[Start]

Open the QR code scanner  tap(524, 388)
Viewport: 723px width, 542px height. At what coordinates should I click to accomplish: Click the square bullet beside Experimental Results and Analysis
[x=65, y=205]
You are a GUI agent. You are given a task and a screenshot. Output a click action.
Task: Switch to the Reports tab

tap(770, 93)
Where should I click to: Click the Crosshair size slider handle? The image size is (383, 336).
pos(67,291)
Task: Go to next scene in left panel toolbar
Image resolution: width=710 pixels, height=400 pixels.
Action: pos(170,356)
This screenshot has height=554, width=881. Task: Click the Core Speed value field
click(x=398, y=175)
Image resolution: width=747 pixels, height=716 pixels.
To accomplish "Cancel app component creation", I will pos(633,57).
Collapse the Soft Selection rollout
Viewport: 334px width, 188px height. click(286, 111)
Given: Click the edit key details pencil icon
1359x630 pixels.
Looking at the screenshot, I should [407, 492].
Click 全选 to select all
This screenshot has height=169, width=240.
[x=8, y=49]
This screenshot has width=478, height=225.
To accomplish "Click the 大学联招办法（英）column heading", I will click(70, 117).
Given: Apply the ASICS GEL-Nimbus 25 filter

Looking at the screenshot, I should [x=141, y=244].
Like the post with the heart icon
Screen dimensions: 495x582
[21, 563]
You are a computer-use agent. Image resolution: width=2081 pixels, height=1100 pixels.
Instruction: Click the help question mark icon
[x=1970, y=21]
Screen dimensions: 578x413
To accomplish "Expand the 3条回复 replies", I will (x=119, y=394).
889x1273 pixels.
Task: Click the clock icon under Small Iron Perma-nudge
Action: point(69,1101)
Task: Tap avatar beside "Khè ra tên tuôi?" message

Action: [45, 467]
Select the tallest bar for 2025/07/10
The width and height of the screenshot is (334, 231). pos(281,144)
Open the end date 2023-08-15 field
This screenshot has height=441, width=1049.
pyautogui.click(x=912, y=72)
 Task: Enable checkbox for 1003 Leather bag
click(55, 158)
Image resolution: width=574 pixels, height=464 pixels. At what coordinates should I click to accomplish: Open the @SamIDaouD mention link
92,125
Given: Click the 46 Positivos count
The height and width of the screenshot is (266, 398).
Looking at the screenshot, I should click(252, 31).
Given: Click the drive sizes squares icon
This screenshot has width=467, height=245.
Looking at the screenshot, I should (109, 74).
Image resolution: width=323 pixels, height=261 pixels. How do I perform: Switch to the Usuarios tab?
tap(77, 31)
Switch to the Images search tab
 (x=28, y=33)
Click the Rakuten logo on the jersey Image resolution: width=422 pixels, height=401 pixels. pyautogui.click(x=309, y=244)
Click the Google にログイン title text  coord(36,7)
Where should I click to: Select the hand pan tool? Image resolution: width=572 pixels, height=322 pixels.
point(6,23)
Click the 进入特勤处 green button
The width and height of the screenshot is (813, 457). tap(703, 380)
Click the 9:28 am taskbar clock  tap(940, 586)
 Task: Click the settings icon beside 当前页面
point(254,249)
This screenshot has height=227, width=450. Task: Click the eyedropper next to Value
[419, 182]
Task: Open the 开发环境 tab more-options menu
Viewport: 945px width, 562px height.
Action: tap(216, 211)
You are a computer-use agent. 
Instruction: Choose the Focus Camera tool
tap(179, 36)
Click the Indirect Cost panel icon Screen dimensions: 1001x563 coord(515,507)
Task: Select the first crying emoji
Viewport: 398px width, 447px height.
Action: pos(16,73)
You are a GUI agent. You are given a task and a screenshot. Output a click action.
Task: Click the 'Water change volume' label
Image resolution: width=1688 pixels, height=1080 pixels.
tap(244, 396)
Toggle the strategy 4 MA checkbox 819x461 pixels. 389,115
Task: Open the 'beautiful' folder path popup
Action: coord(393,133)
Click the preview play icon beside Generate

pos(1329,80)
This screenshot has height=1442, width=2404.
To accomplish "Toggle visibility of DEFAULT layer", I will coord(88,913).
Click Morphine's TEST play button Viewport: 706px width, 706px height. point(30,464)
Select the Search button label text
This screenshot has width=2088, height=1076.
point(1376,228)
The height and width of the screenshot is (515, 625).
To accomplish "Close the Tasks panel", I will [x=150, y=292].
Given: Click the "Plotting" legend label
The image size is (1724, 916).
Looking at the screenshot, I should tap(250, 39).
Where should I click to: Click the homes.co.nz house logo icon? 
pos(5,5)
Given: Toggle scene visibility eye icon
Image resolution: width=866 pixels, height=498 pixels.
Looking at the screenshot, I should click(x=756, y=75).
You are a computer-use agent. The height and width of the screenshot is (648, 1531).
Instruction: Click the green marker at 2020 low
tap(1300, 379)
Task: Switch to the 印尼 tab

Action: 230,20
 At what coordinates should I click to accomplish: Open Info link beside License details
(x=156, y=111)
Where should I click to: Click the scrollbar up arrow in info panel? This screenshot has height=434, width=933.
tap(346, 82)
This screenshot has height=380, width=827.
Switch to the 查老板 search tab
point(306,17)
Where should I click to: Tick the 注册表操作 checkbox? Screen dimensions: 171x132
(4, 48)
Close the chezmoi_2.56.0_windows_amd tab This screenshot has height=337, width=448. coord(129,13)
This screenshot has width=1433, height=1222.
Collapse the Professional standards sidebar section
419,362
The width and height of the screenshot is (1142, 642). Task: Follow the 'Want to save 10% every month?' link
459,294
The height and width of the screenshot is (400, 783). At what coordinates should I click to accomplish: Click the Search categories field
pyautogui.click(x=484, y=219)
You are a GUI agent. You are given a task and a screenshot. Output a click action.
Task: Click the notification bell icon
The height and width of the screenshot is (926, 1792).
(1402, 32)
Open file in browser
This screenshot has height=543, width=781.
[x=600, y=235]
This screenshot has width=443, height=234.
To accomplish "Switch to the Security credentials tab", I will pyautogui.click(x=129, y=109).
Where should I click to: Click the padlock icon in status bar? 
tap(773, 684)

[End]

Reproduce the material from its first line through the line containing "pos(67,291)", both ends included, keeping each line unchanged.

Open the QR code scanner  tap(524, 388)
Viewport: 723px width, 542px height. At what coordinates should I click to accomplish: Click the square bullet beside Experimental Results and Analysis
[x=65, y=205]
You are a GUI agent. You are given a task and a screenshot. Output a click action.
Task: Switch to the Reports tab

tap(770, 93)
Where should I click to: Click the Crosshair size slider handle? The image size is (383, 336).
pos(67,291)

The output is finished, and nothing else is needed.